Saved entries

--------------------

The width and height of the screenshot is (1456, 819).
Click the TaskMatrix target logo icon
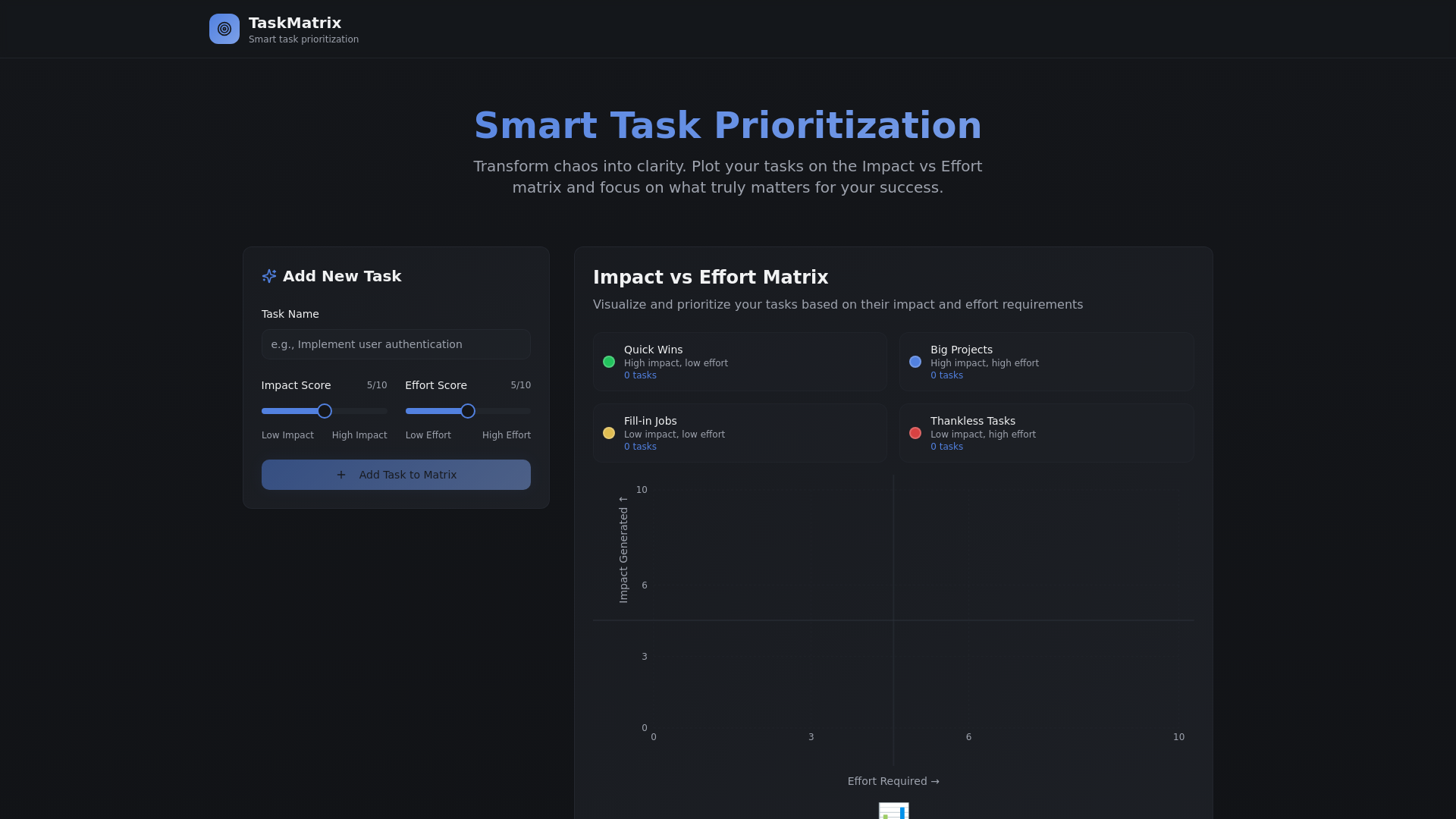point(224,29)
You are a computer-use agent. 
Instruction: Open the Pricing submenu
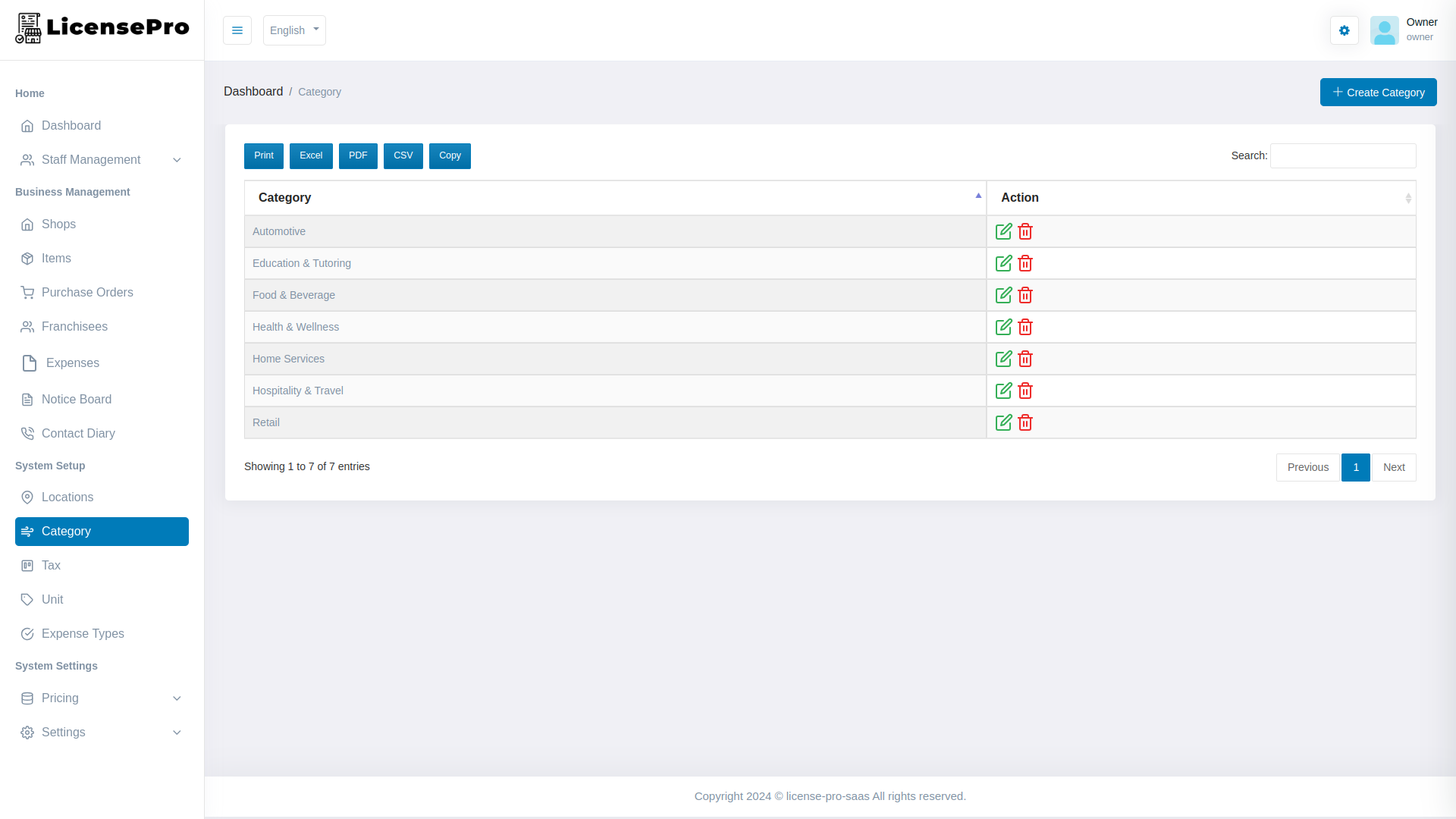101,698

--------------------

◆ Problem:
Return all the records exactly, excluding images.

◆ Answer for this exercise:
The width and height of the screenshot is (1456, 819).
Click the TaskMatrix target logo icon
point(224,29)
You are a computer-use agent. 
Instruction: Open the Pricing submenu
101,698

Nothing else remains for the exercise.